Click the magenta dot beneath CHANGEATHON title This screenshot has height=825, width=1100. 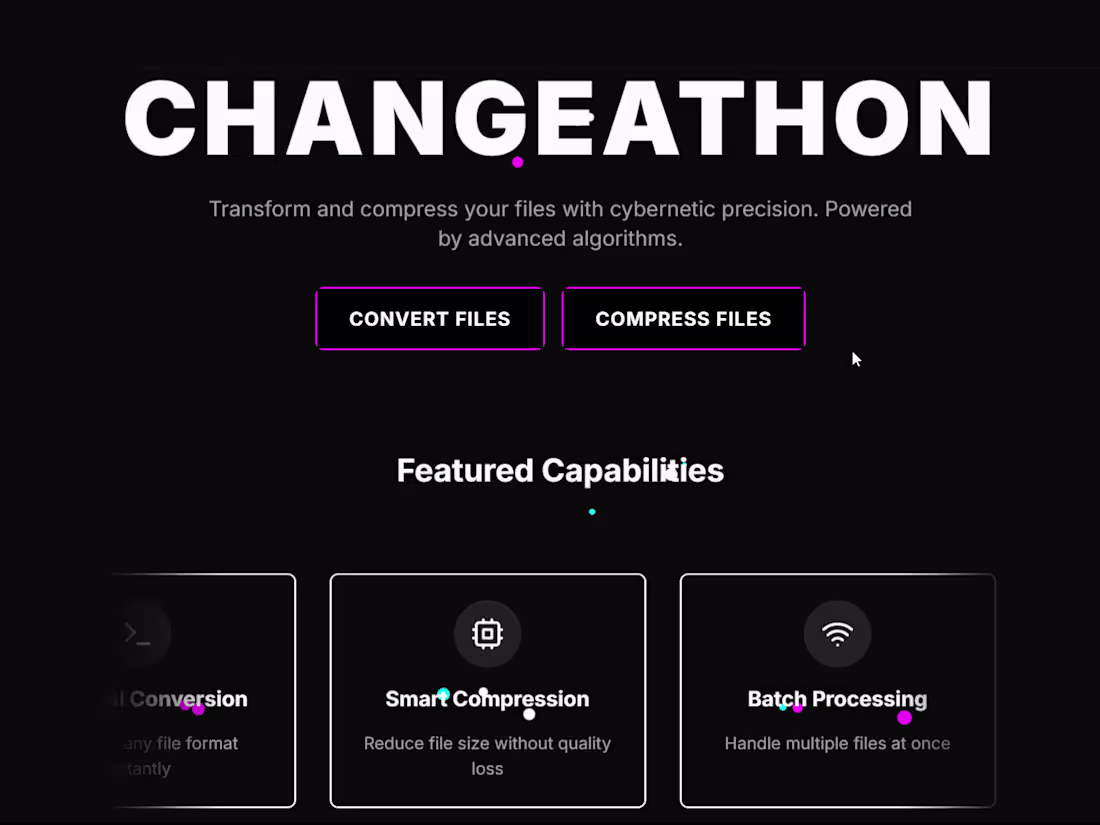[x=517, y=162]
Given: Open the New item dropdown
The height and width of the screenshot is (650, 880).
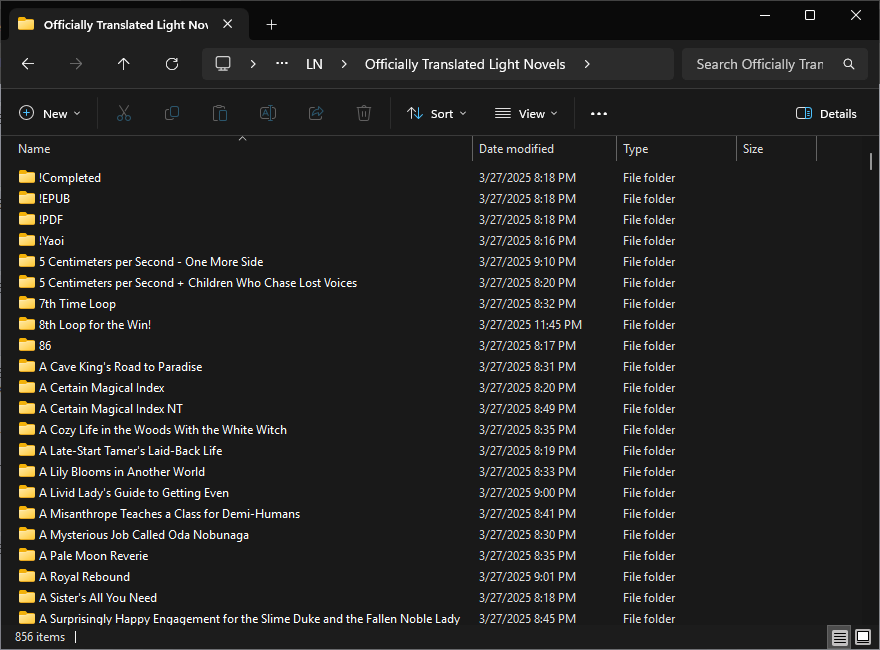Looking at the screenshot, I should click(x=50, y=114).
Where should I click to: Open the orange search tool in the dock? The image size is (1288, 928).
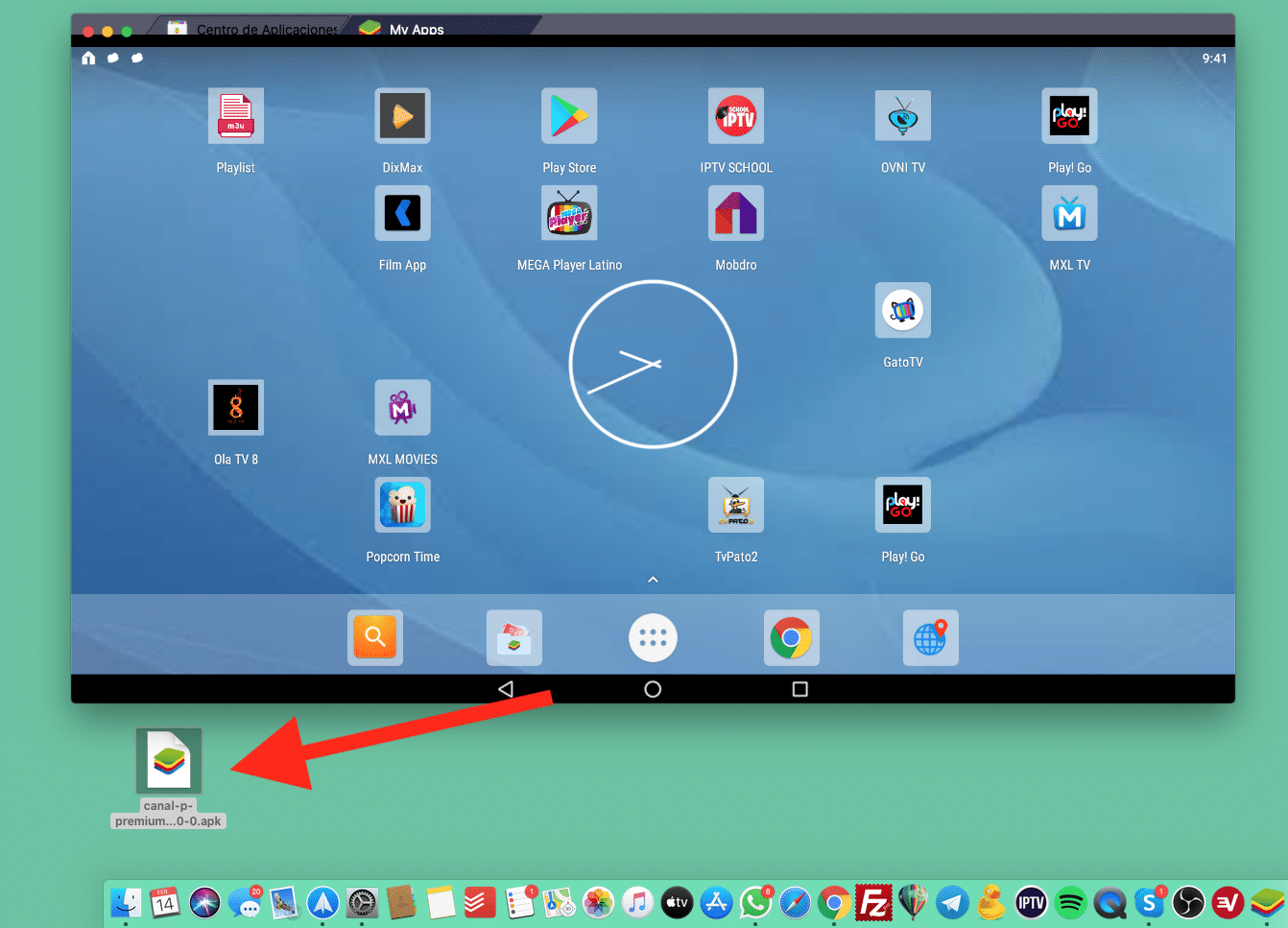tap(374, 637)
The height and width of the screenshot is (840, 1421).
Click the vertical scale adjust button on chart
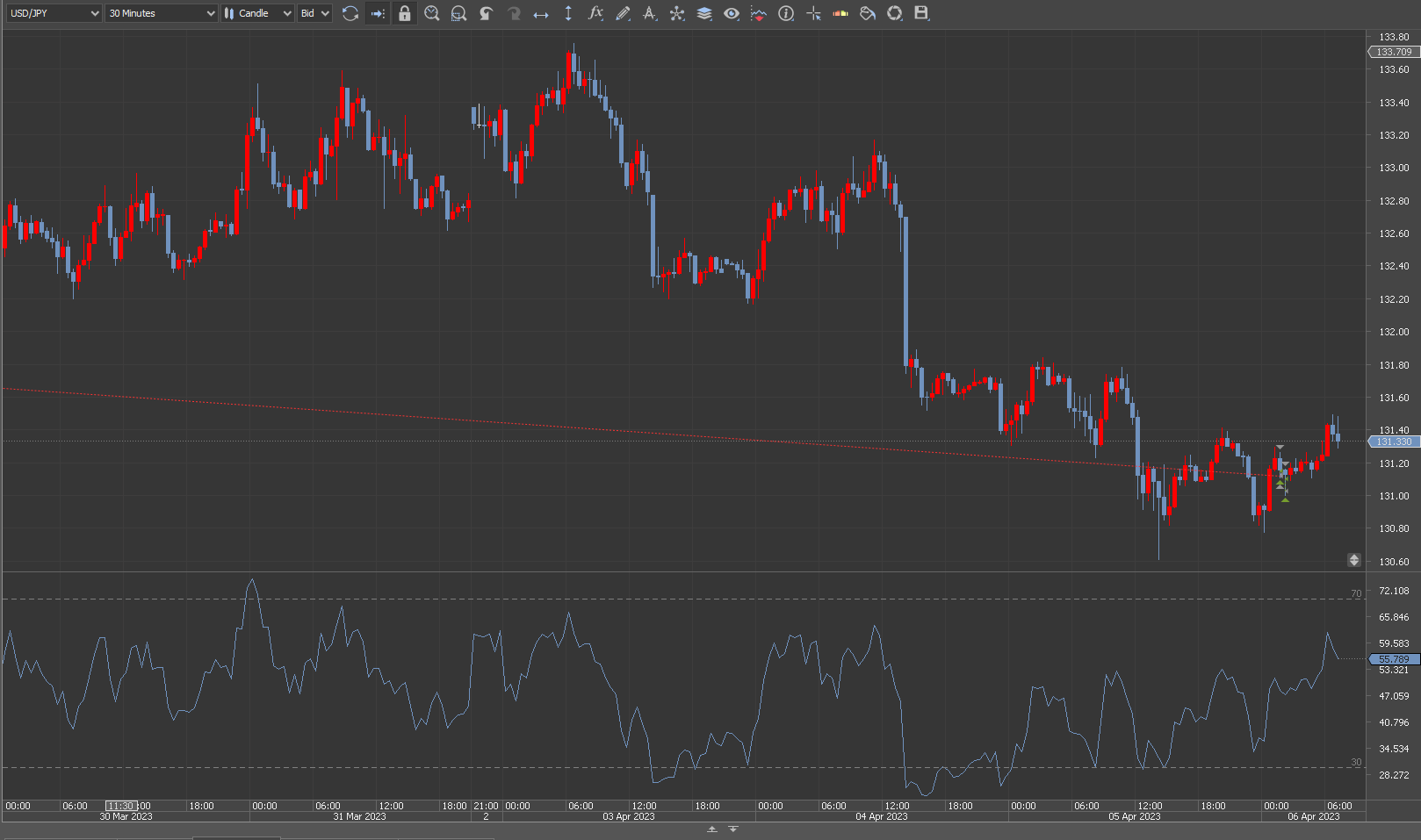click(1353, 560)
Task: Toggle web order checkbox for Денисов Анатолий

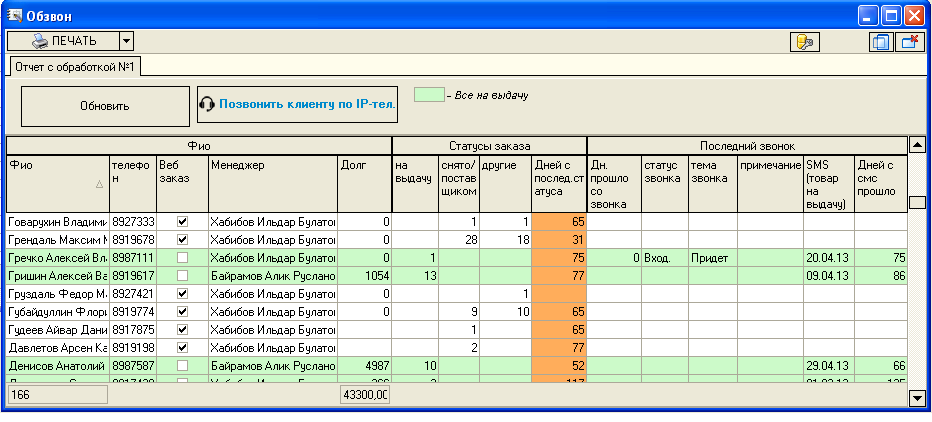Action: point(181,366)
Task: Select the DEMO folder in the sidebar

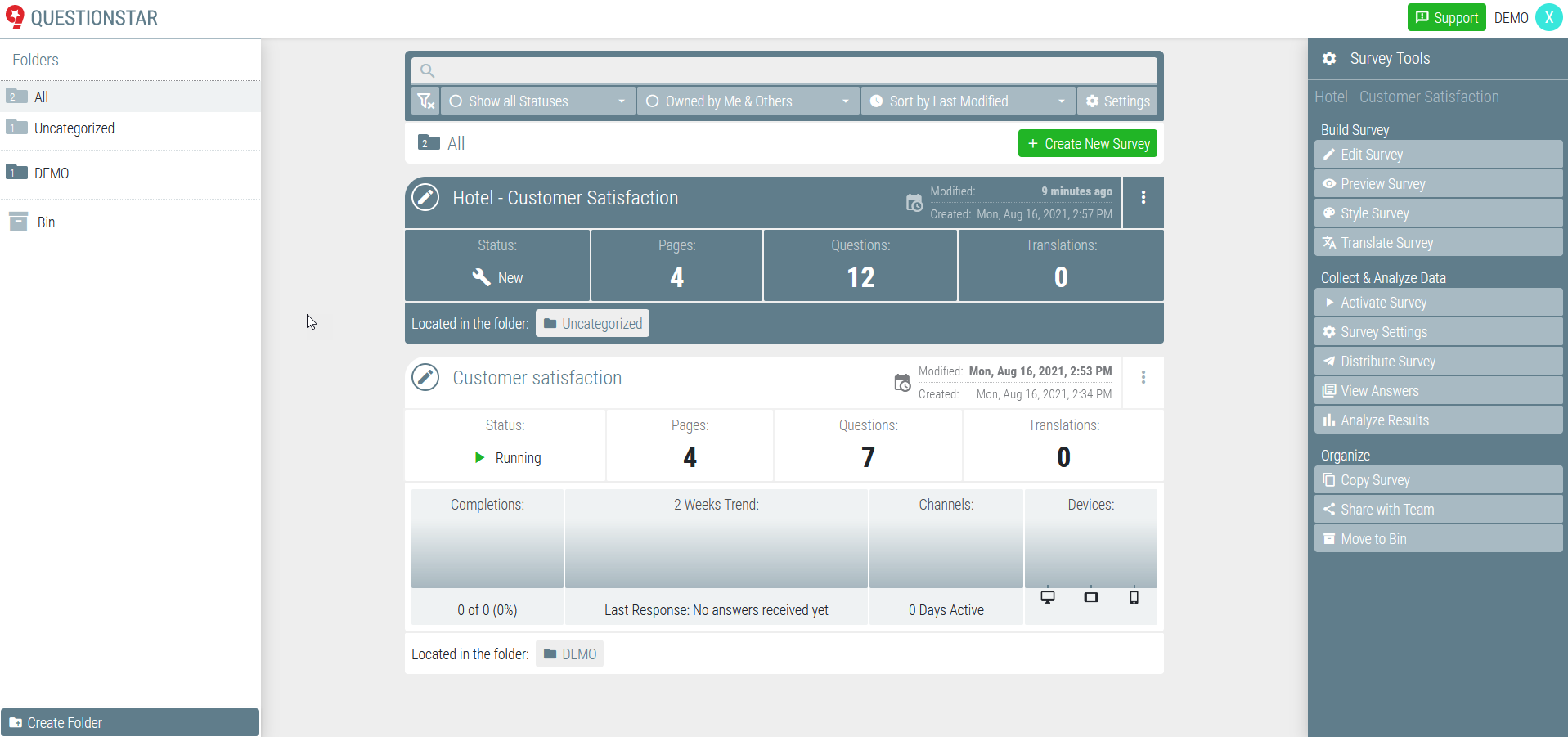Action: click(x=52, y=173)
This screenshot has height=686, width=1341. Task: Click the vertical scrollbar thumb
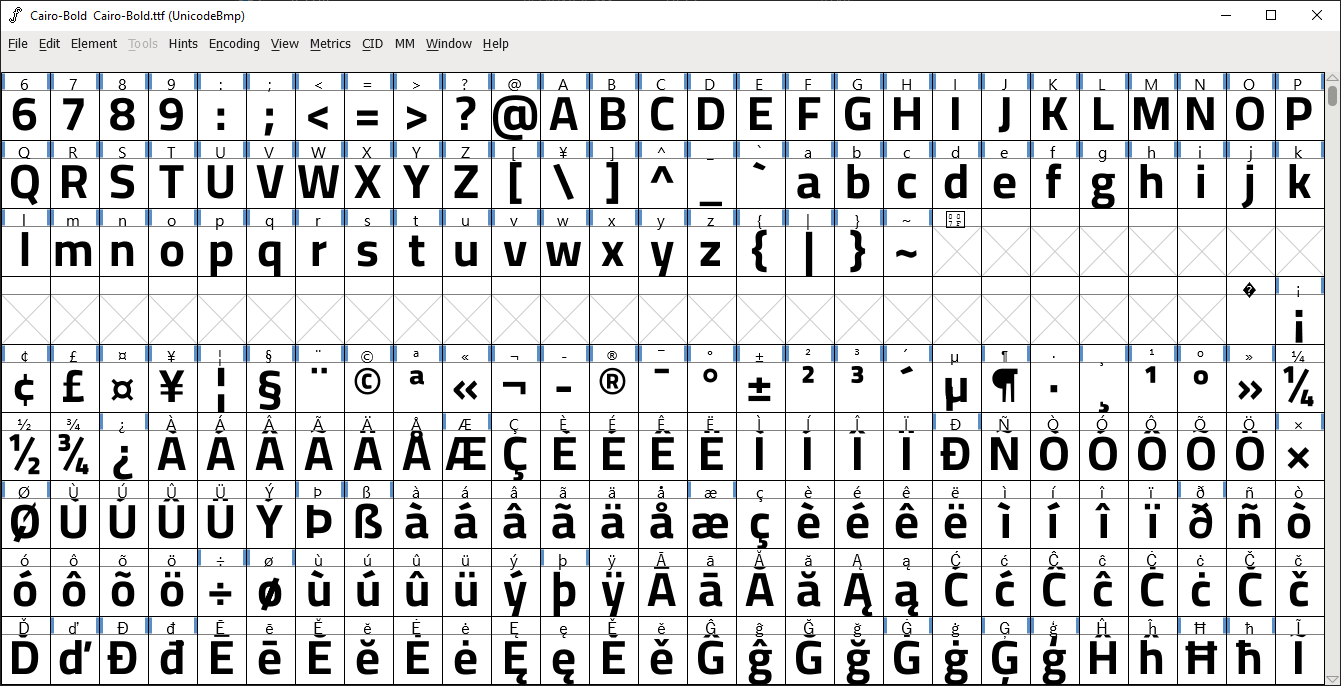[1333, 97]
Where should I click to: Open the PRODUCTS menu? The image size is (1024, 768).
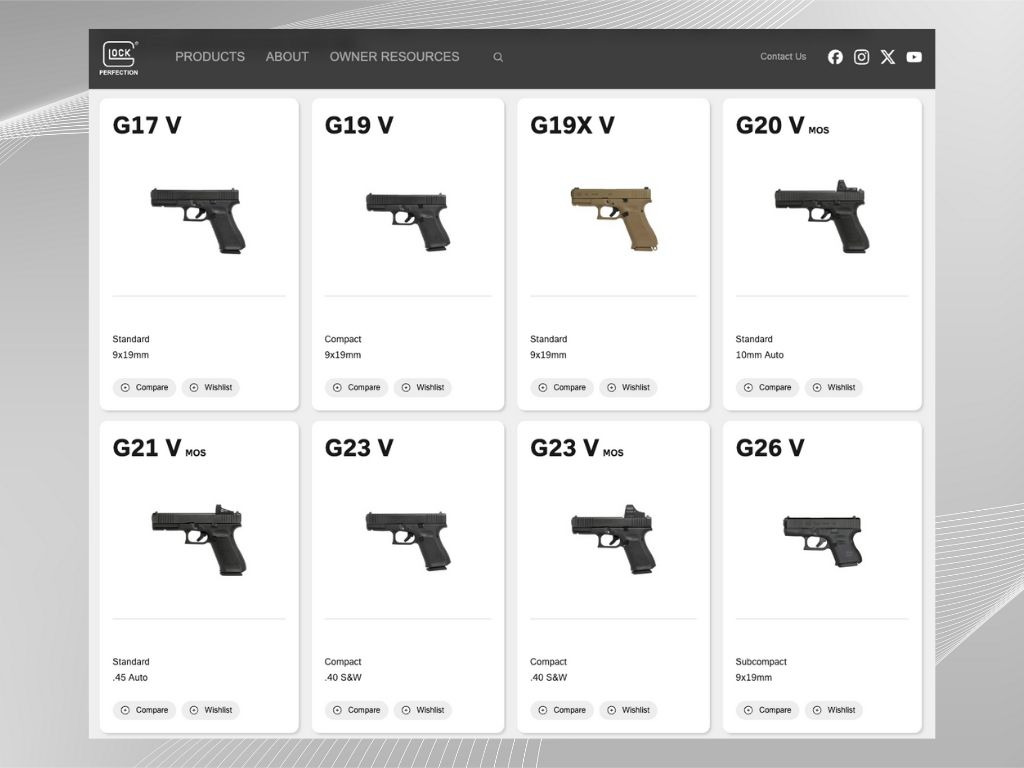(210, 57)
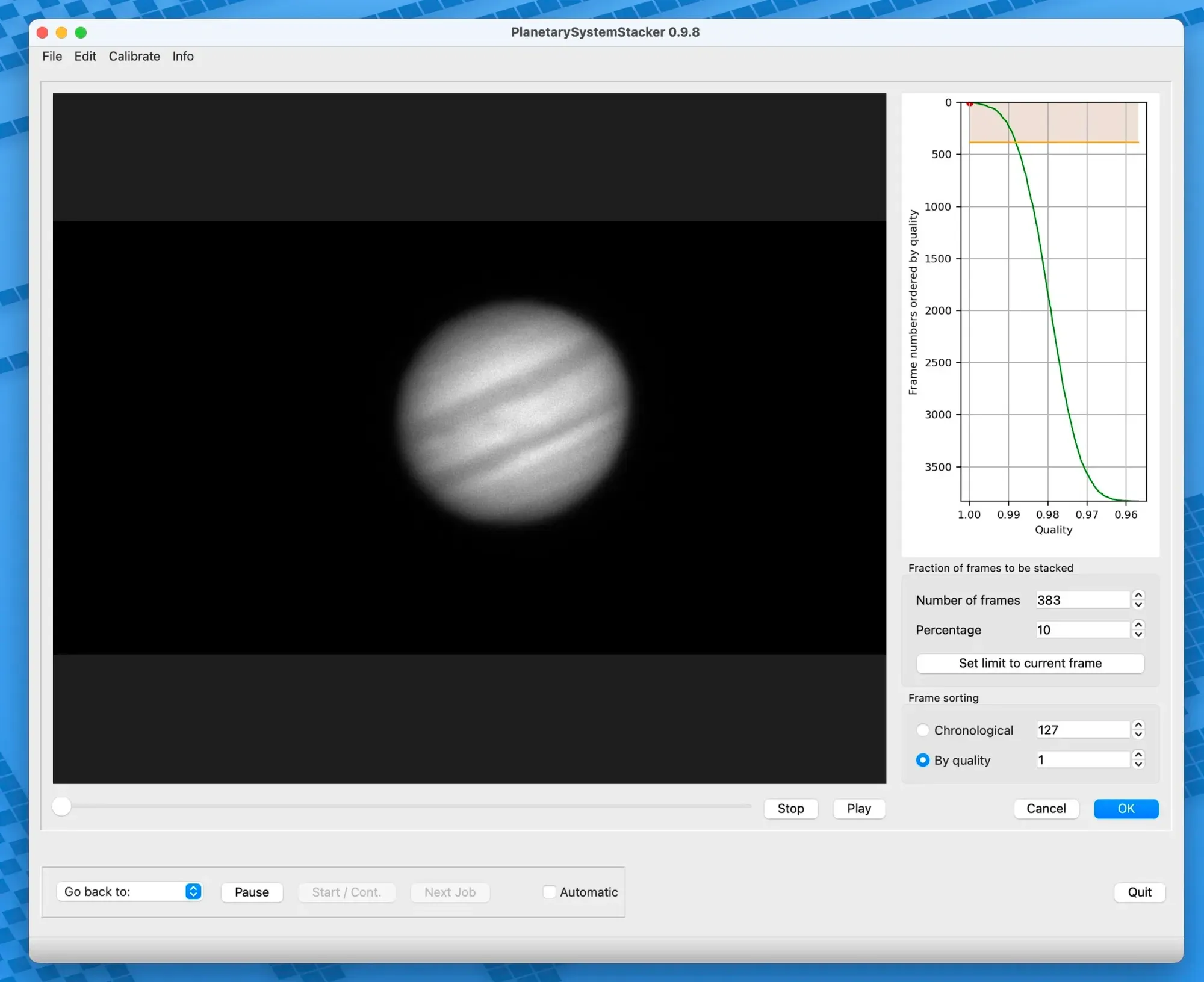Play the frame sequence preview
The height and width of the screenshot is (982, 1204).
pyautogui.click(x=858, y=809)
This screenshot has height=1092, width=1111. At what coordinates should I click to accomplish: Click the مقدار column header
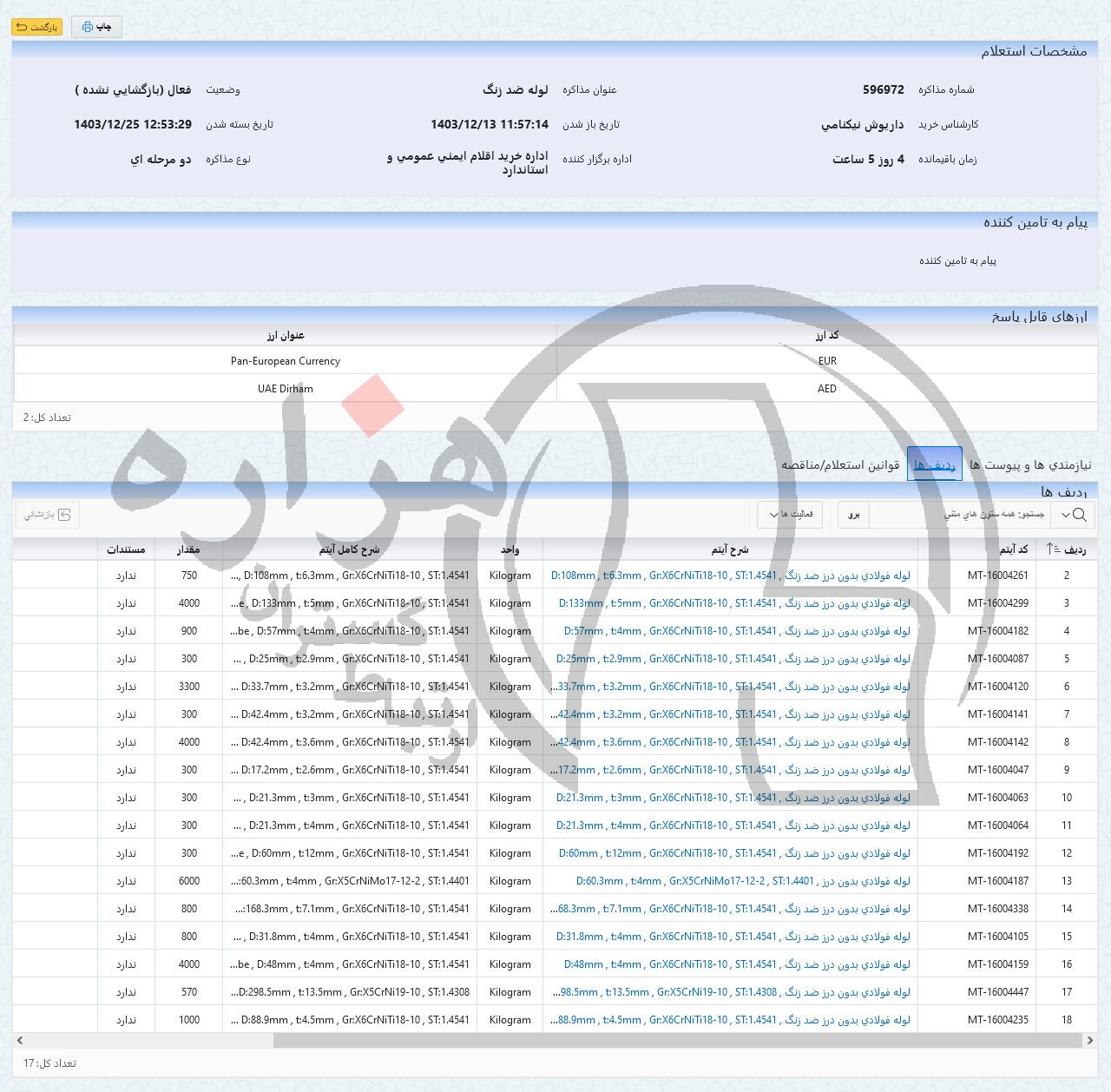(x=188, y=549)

- [SET TASK] From the rows above, copy out each line that contains the word "Where".

- [EXPECTED OUTPUT]
Where should I click to: Open the orange search tool in the dock? The image size is (1288, 928).
Where should I click to: Open the PRODUCTS menu? The image size is (1024, 768).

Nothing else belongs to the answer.